*** The records ***

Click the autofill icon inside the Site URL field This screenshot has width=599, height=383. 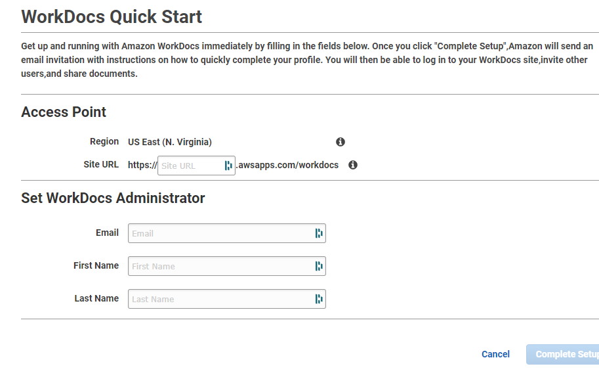[x=228, y=166]
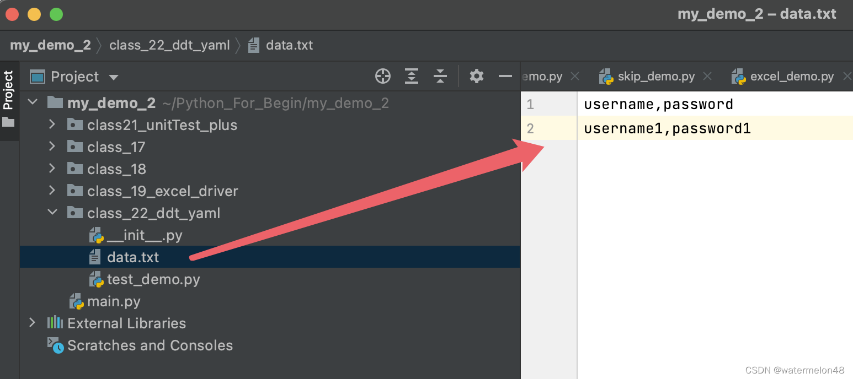Viewport: 853px width, 379px height.
Task: Close the skip_demo.py tab
Action: 707,76
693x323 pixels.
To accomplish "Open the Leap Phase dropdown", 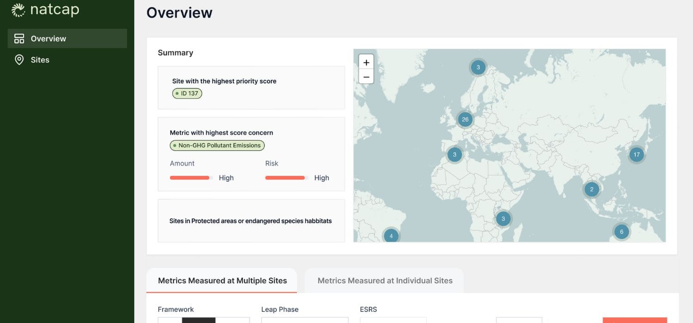I will (304, 320).
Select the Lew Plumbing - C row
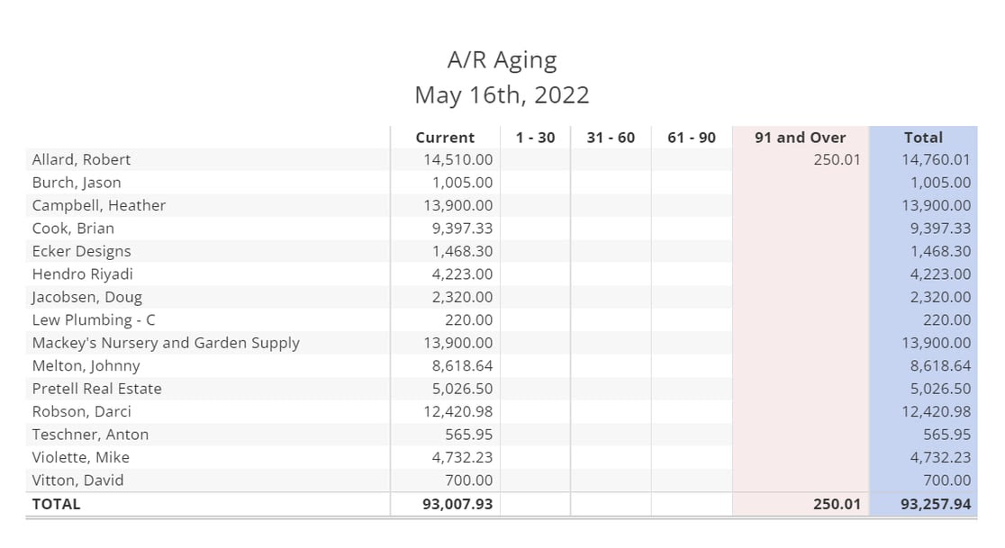 pos(94,319)
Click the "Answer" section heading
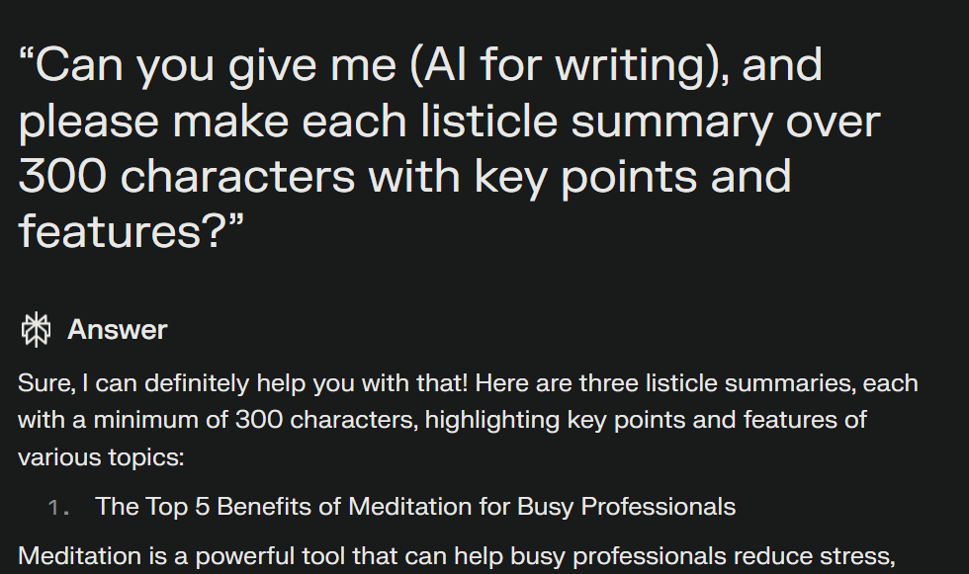The width and height of the screenshot is (969, 574). pos(118,330)
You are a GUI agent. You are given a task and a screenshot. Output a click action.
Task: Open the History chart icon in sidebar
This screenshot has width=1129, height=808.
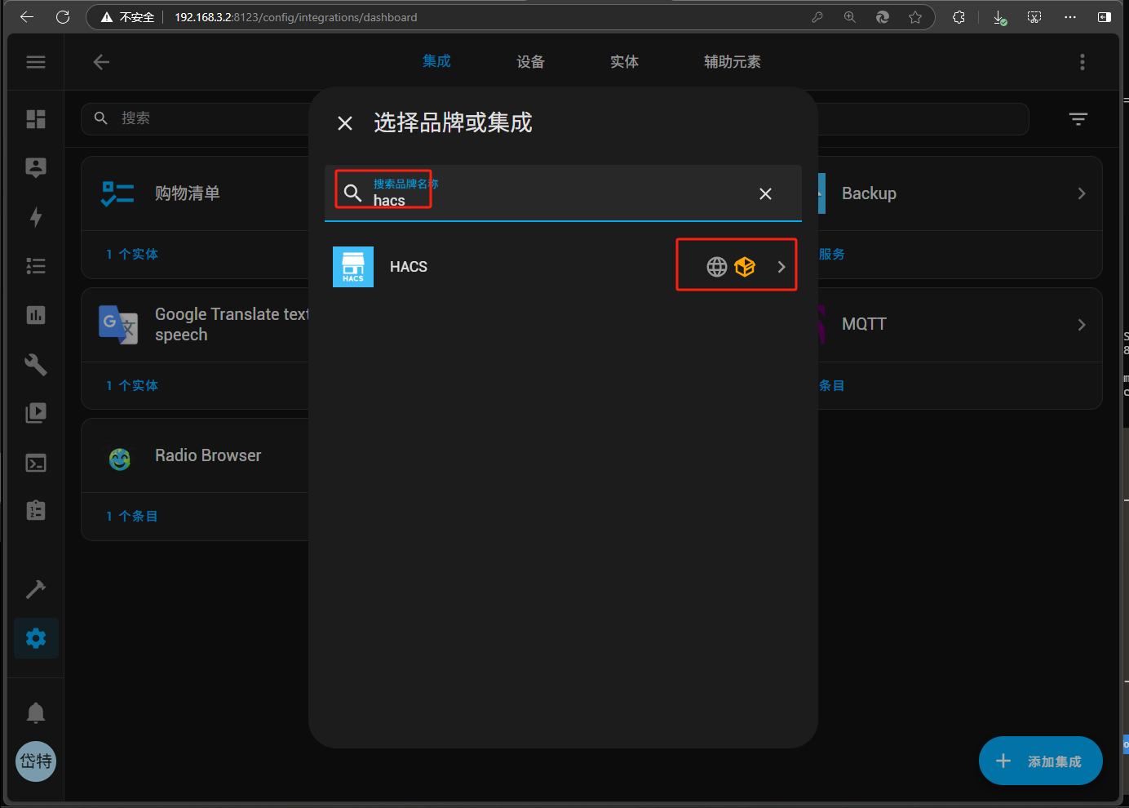[x=36, y=315]
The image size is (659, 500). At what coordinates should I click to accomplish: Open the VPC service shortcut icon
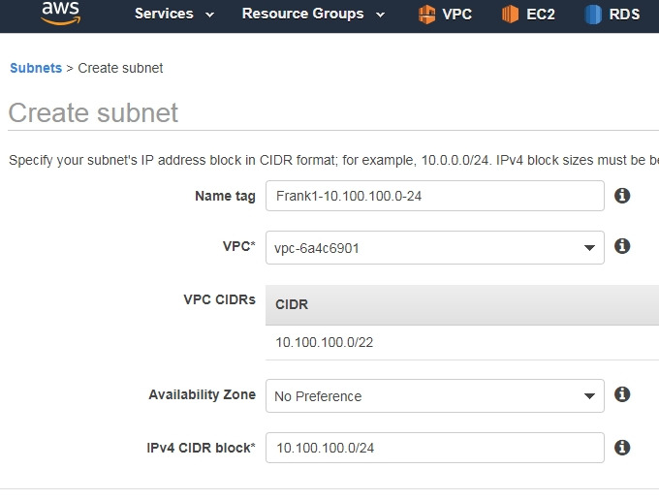[426, 14]
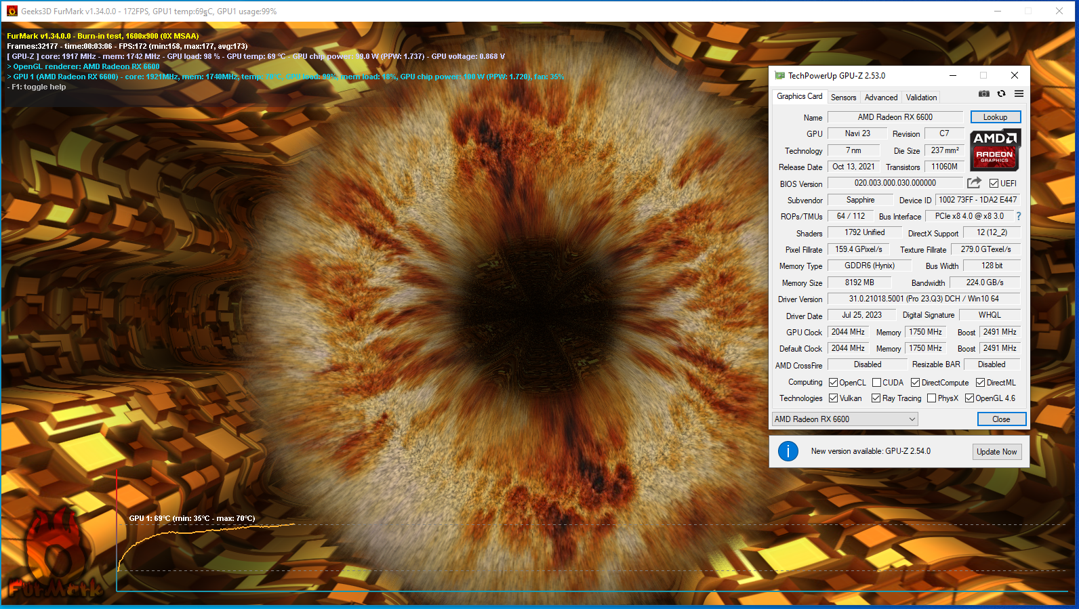Click the BIOS Version value field
This screenshot has width=1079, height=609.
pos(895,183)
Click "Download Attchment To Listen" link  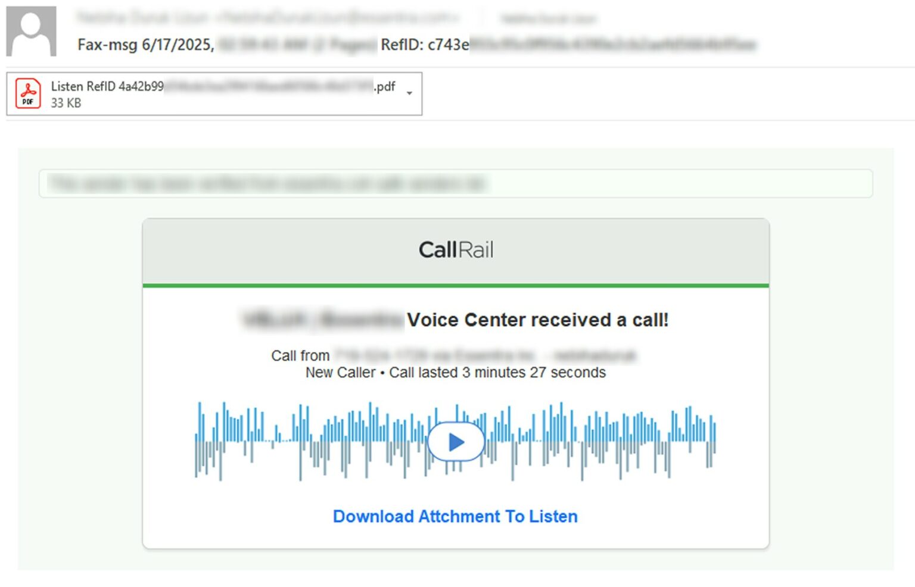455,516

*** End of The records ***

Your goal ▸ Write out the lines above from the one with "Select the Lew Plumbing - C row" through the one with "You are a GUI", ends included, exactly; no picture goes in.

Response to this task ▸
Select the Lew Plumbing - C row
 pos(94,319)
Click the "Answer" section heading
The width and height of the screenshot is (969, 574). pos(118,330)
You are a GUI agent. You are given a task and a screenshot. Output a click action.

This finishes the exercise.